A staggering roster of musical A-listers joined Borchetta as mentors in the Canadian version of THE LAUNCH, including international musical icon and reigning “Queen of Country Pop” Shania Twain; Culture Club alumnus and Grammy® Award-winner Boy George; eight-time GRAMMY® Award-winning multi-platinum superstar Fergie; Canadian GRAMMY® Award-winning singer and songwriter and international pop sensation Alessia Cara; rock icon and founding member of legendary rock band Mötley Crüe Nikki Sixx; Grammy®-nominated Best New Artist of the Year Julia Michaels; and Grammy® Award-winner and co-founder of country-pop duo Sugarland Jennifer Nettles.

Award-winning producers/songwriters cast alongside Borchetta in the breakout season of THE LAUNCH included OneRepublic’s Ryan Tedder, busbee (P!nk, Shakira, Blake Shelton), Dann Huff (producer behind more than 50 #1 hit records ), Grammy®-nominated record producer Ian Kirkpatrick (behind multi-platinum hit songs from Jason Derulo and Selena Gomez), and OSCAR® and GRAMMY®nominated producer Stephan Moccio, the music mastermind behind massive, inescapable hits like the quintuple-platinum “Wrecking Ball”.

With seven episodes in total, each of the first six episodes kicks off with the introduction of a new original song that has been created by a renowned songwriter.

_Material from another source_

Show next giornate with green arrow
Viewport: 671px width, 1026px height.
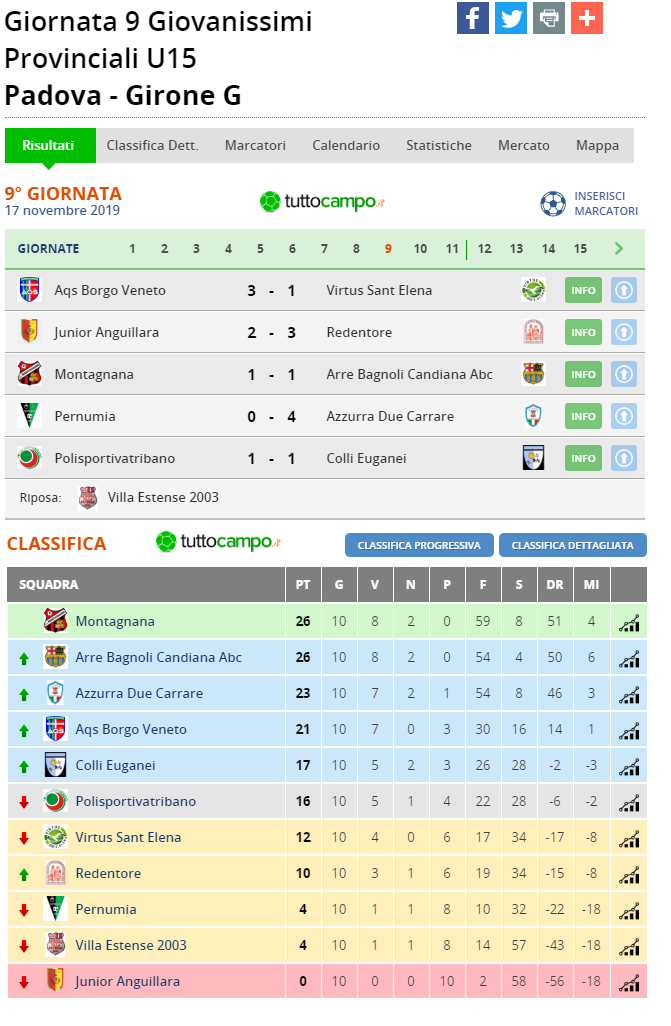pyautogui.click(x=619, y=249)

Then, each of the five artists audition for the mentors, for the chance of a lifetime: to record that original song.

After deliberating, the mentors choose two of the artists they feel have the most potential and are the right fit for the original song, working with them over the next 48 hours to shape the song according to their abilities and strengths. And then it’s showtime: the two artists each perform their rendition of the original song in front of a live audience as the mentors watch their versions of the song come to life, and then determine which song – and artist- will be launched that night.

The season wraps with a seventh and final episode that reveals what happens next to each of the six chosen artists from the moment their song is released, to finding instant fame and through until they join their mentors on the music charts. The episode ends with all six “Launched” alumni meeting for the first time to share their once in a lifetime experiences with one another.

The inaugural edition of THE LAUNCH, created for CTV – Canada’s most-watched private broadcaster, premiered on the network January 11, 2018 with each episode’s song released weekly and leveraging the multiple platforms and resources of Bell Media, Canada’s leading content company, including Bell Media Radio, Canada’s largest radio broadcaster, along with the iHeartRadio Canada app and Bell Media’s stable of leading digital and TV properties. Bell Media’s commitment to the chosen artists continues with major media and promotion the day after the episodes air on flagship Bell Media radio and television properties.

The format and series were introduced to SPT by Jane Rimer, Chief, International Business & Creative Development, Insight Productions.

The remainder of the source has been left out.